Prestero'nun ekibinin yapmaya karar verdiği şey buydu. Etrafı inceleyip, gelişmekte olan bu ülkelerde mevcut olan hangi kaynakları kullanabileceklerini görmek. Şunu farkettiler, buralarda yaşayan insan-ların çoğunun dijital video cihazları ya da mikrodalga fırınları yoktu, ama arabalarını çalışır durumda tutma konusunda epey başarılıydılar. Bu yerlerin hemen hepsinde sokakta çalışan bir sürü Toyota Forerunner mevcuttu. Yani arabaları çalışır halde tutma konusunda epey uzmanlar. Bunun üzerine, Prestero'nun ekibi şunu düşündü: "Tamamı araba yedek parçalarından oluşan bir inkübatör imal edebilir miyiz?" Sonunda ürettikleri cihaz buydu. Adı “yenibakım cihazı”. Dışarıdan, modern batılı bir ülkedeki herhangi bir hastanede bulabileceğiniz inkübatöre benziyor. İçi ise tamamen araba parçalarından oluşuyor. İçinde pervane var, ısıyı far lambaları ile veriyor, alarm olarak kapı açık uyarısı kullanılmış. Araba aküsü ile çalışyor. Yani bu cihaz bozulduğunda tamir etmek için gereken tek şey Toyota yedek parça bayi-inden edineceğiniz yedek parçalar ve tamir yeteneği. Bu gerçekten de harika bir fikir, ama benim söylemek istediğim bunun aynı zamanda ortaya çıkan iyi fikirler için çok iyi bir benzetme olduğu. Biz, ortalığı yerinden oynatacak fikirlerimizin bir nevi 40.000 dolarlık inkübatör gibi son model olduğunu düşünmeyi severiz, oysa çoğunlukla böyle değillerdir. Genelde yakında, ortalıkla bulunan parçaların birleşmesinden oluşmuşlardır.




 



Diğer insanlardan fikir alırız, bize bir şeyler öğretmiş olan insanlardan, kahvehanelerde karşılaştıklarımızdan ve bu fikirleri birbirlerine ekleyerek yeniden şekil veririz, yeni bir şey yaratırız. Yeniliğin ortaya çıktığı an budur işte. Bu aynı zamanda yenilikçilik ve derin düşünce ile ilgili kafamızdaki bazı modelleri de değiştirmemiz gerektiği anlamına geliyor. Bakın, klasik modellerden biri bu. Bir diğeri de Newton Cambridge'deykenki Newton ve elma. Yani, adeta orada öyle durup derin düşüncelere dalmışken, daldan bir elma düşüyor ve birden yerçekimi teorisini akıl ediyorsunuz. Aslında, tarih boyunca yenilikçiliğe önayak olmuş yerler aslında biraz şöyle görünme eğilimindedirler. Hogarth'ın bir tavernadaki politik bir akşam yemeğini betimlediği meşhur tablosunu düşünün. Ama o zamanlardaki kahvehaneler böyle görünüyordu. İşte fikirleri bir araya getiren insanların yeni, ilginç ve ön-görülmeyen tesadüflere maruz kaldığı, farklı geçmişe sahip insanlarla beklenmedik şekilde karşılaştıkları kaotik ortamlar buralar. Yani, eğer yenilikçilik peşinde bir organizasyon yaratmak istiyorsanız size tuhaf gelse de, bahsettiğime benzer ortamlar yaratmalıyız. Ofisiniz buna benzemeli, vermeye çalıştığım mesajın bir kısmı bu.
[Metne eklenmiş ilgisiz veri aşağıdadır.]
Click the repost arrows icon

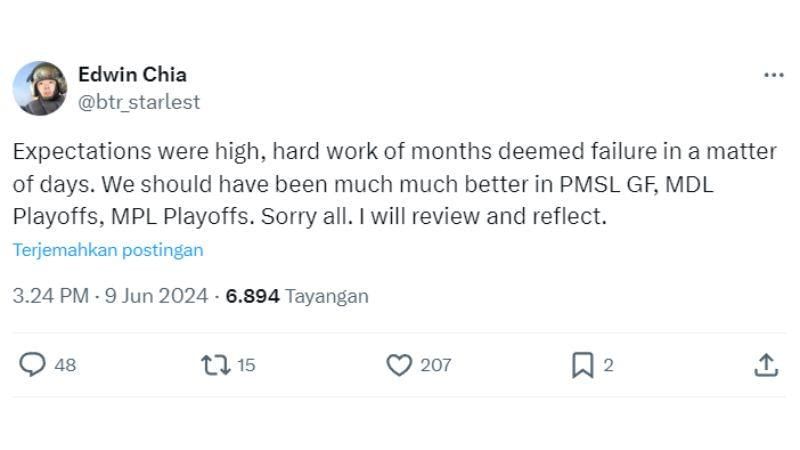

Bununla ilgili sorunlardan biri de şu, bu alanda yeterince araştırma yaparsanız göreceksiniz ki insanlar kendi ürettikleri iyi fikirleri ya da geçmişteki en iyi fikirlerini anımsama ve rapor etme konusunda inanılmaz derecede tutarsızdır. Bundan birkaç yıl önce, Kevin Dunbar adındaki harika bir araştırmacı ortalıkta dolanıp bir nevi "Big Brother" yaklaşımı ile iyi fikirlerin nerelerden geldiğini bulmaya çalıştı. Dünyadaki bir sürü bilimsel araştırma laboratuvarını ziyaret etti ve herkesi günlük işlerini yaparken videoya kaydetti. Mikroskop başında otururken, su makinesinin başında iş arkadaşları ile sohbet ederken, bütün hepsini. Tüm konuşmaları da kaydetti ve en önemli fikirlerin nerelerde ortaya çıktığını bulmaya çalıştı. Hepimiz, laboratuvarda çalışan bir bilim adamı düşün-düğümüzde aklımıza şu klasik görüntü gelir.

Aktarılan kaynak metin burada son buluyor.